Uma questão fundamental colocada pela celebridade é a de saber quais as condições sociais, económicas e culturais que permitem que certos indivíduos se tornem famosos só por serem quem são, na ausência de normas objectivas de sucesso. A resposta é que não há um critério único, mas um conjunto de critérios possíveis. O conceito de fama é multidimensional.
Investigador na Universidade de Tecnologia de Auckland, a trabalhar actualmente sobre os mecanismos que tornam alguém «icónico», Barry King parte, neste texto, do conceito de fama e das condições que a produzem, para traçar a seguir o percurso histórico do trinómio celebridade-fama-prestígio, com paragens obrigatórias no renome, na reputação e no carisma.
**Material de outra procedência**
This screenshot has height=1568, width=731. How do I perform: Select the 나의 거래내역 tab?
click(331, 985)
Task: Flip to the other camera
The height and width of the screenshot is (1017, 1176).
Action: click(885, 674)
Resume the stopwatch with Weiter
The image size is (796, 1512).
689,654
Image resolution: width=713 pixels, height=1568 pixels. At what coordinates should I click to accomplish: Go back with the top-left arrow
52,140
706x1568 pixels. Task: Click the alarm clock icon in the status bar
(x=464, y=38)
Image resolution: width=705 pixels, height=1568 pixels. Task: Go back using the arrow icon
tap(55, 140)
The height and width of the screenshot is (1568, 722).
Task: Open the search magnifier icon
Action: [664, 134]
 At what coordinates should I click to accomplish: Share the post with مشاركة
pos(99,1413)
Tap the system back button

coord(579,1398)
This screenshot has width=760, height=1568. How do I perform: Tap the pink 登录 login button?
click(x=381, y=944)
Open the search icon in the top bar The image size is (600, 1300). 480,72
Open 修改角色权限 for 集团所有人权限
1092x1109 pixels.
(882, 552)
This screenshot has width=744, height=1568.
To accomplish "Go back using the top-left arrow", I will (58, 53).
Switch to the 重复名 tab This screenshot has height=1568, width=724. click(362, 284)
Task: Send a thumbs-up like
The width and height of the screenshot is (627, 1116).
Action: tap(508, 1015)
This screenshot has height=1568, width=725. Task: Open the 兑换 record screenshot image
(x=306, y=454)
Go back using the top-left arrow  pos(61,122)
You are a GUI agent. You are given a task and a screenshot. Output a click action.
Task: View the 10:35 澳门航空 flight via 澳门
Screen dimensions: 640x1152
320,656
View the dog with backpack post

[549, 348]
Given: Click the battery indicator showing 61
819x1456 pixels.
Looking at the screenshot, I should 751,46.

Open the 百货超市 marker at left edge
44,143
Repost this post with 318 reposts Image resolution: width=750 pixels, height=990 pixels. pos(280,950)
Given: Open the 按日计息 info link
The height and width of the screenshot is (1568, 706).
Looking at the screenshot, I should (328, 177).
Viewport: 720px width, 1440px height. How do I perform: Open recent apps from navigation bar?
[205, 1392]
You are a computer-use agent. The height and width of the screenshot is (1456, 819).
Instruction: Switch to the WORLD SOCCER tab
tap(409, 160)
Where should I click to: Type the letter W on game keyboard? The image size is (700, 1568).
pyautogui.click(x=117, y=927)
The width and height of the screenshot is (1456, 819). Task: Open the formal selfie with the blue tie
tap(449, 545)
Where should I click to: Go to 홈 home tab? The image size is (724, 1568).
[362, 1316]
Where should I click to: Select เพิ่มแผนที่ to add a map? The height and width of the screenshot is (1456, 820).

E assim ganha forma uma constelação de conceitos que adquiriram uma importância enorme na sociedade da comunicação de massas.
o mapa da fama
O lugar da celebridade pode ser encontrado numa distribuição particular de fama e prestígio:
Este mapa distingue a reputação, como reconhecimento de distinção por um grupo social específico, do renome, como reputação de um indivíduo reconhecida por um grupo de leigos (o grande público, por exemplo). A reputação e o renome podem ser positivos ou negativos — pense-se na fama ou na infâmia. Os indivíduos famosos ou infames podem ter um nível de prestígio alto ou baixo e a sua reputação pode ser de curta duração ou perdurar por várias gerações. Dentro deste esquema, a celebridade é uma forma de renome efémera e de baixo estatuto, baseada na aprovação (ou desaprovação) de agrupamentos de leigos (públicos alargados ou de massas).
Historicamente, a fama de um indivíduo era associada a um campo específico de actividade — desporto, literatura, arte, política, filosofia, ciência, exército. No contexto contemporâneo, a fama assenta numa imagem mediática amplamente difundida, que populariza e humaniza os feitos esotéricos do indivíduo (em geral, homem) através do recurso a metáforas relativas à personalidade. Estes rótulos são consolidados pelos media sob a forma de uma persona — uma amálgama de atributos pessoais e profissionais.
No metabolismo da fama, deve fazer-se a distinção entre diferenças significativas e marginais. O renome e a persona pública de Einstein assentavam no reconhecimento de que o seu sucesso superava em muito o dos seus colegas. Ele foi uma estrela antes de ter ficado célebre. Em contrapartida, a diferença entre uma celebridade e outra é marginal e reside sobretudo no engrandecimento das suas idiossincrasias para fins publicitários, mais do que em verdadeiros feitos.
"A celebridade é uma forma de renome efémera e de baixo estatuto, baseada na aprovação (ou desaprovação) de agrupamentos de leigos (públicos alargados ou de massas)."
Como personalidades mediáticas ou embaixadoras de marcas, todas as celebridades, independentemente da sua área, são comparadas com outras de perfil mediático similar. As celebridades dividem-se em grupos de mais conhecidas ou de menos, até às quase desconhecidas. Esta categorização reúne os indivíduos, não segundo as suas proezas — que podem ser irrisórias —, mas segundo a sua capacidade para atrair atenção mediática. Considera-se geralmente que o fenómeno da celebridade advém de uma mudança no metabolismo social da fama verificada a partir da segunda metade do século xviii, com o desenvolvimento das biografias literárias. Antes, a fama associada aos indivíduos era relativa: os indivíduos famosos deviam a sua reputação, merecida ou não, às suas ligações à Igreja, corte e culturas de elite. Ainda que desfrutada pelo indivíduo, a fama era função da identidade de grupo. O desenvolvimento dos meios de comunicação de massas — iniciado com a invenção da imprensa e progressivamente alargado à fotografia, cinema, rádio e televisão — levou a que a fama absoluta pudesse recair sobre os indivíduos enquanto tal, que passaram a ser celebridades e não representantes de normas e valores de um grupo social particular. Autores como Lord Byron e intérpretes como Franz Liszt ou Sarah Bernhardt desempenharam um papel essencial neste processo de celebrização. O processo não é inteiramente novo; no mundo da Antiguidade Clássica alguns membros das elites distinguiam-se de forma singular. Alexandre, o Grande, pode ser considerado o precursor, ou até o protótipo, da celebridade contemporânea (Braudy, 1997). O que é inédito nos tempos modernos é a escala e intensidade desta tendência para a fama absoluta.
Para alguns observadores, a natureza explicitamente capitalista deste desenvolvimento foi decisiva — como defendeu a Escola de Frankfurt na sua análise das indústrias da cultura em Dialética do Esclarecimento, e mais tarde Edgar Morin, em As Estrelas:
A estrela é uma mercadoria total: não há um centímetro de seu corpo, uma fibra de sua alma ou uma recordação de sua vida que não possa ser lançada no mercado.